Craig Munro began his blue-pencil adventures at the University of Queensland Press in 1971. Over the next thirty years, he became friend, counsellor, and occasionally foil to some of the country’s leading authors.
From a champagne-fuelled telegram to Patrick White to a run-in with Xavier Herbert, Craig’s editorial life was punctuated by encounters with remarkable writers. Championing the early works of Peter Carey, right up to the Booker–winning True History of the Kelly Gang, Craig also edited David Malouf’s first novel, Johnno. He was teased by Murray Bail’s tantalising mind games, discovered a passion for Olga Masters’ fiction, and helped create UQP’s acclaimed Indigenous list.

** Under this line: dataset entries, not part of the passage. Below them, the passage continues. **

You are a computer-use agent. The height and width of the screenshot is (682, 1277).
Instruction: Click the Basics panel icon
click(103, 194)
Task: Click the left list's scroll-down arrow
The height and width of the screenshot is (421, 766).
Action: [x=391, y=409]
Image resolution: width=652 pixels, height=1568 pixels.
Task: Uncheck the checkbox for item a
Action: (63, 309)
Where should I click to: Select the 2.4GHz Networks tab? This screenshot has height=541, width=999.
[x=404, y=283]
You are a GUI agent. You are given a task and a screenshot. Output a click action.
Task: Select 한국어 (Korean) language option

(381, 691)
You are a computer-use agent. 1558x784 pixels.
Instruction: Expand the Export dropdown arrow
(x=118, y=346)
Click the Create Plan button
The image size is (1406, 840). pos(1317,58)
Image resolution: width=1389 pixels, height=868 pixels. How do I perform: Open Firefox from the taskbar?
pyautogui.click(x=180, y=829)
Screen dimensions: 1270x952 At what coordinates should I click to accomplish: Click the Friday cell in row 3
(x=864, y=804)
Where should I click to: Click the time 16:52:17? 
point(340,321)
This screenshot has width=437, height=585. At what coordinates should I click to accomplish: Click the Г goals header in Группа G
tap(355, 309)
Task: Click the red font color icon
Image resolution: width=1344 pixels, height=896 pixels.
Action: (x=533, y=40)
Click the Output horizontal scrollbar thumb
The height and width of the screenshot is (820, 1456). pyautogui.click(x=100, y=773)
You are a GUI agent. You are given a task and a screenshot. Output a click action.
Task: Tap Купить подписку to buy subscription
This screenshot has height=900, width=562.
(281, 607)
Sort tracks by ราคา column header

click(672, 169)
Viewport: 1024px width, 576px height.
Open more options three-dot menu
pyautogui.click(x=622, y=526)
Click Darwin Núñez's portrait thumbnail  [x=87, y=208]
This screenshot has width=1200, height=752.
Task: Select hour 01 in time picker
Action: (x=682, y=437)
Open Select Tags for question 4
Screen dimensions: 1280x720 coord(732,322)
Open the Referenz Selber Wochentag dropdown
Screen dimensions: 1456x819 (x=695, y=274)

Blending book history with memoir, Under Cover explores the invisible art of editing from an insider’s perspective. Told with warmth and humour, it is a wise, entertaining tour of three audacious, intoxicating, and ultimately inspiring decades of publishing mayhem.
PRAISE FOR CRAIG MUNRO
‘[A] relaxed, engaging memoir about being the man with the blue pencil, which should open the eyes of people interested in the publishing business and entertain anyone who picks it up … A charming breeze of a book … [Munro] has a born raconteur's ear for anecdote.’ The Sunday Age
‘[The early 70s to the late 90s] was a fascinating time in Australia's cultural history, and Munro's account is a warm and engrossing one. If you have the slightest interest in writing and publishing you'll love this book — just as I did.’ Readings
‘It was such a pleasure to be reminded of the generous spirit which fuelled Australian independent publishing in the 1960s, 1970s, and 1980s … But best of all, Craig Munro understands and writes about what lies at the heart of good publishing and editing: relationships.’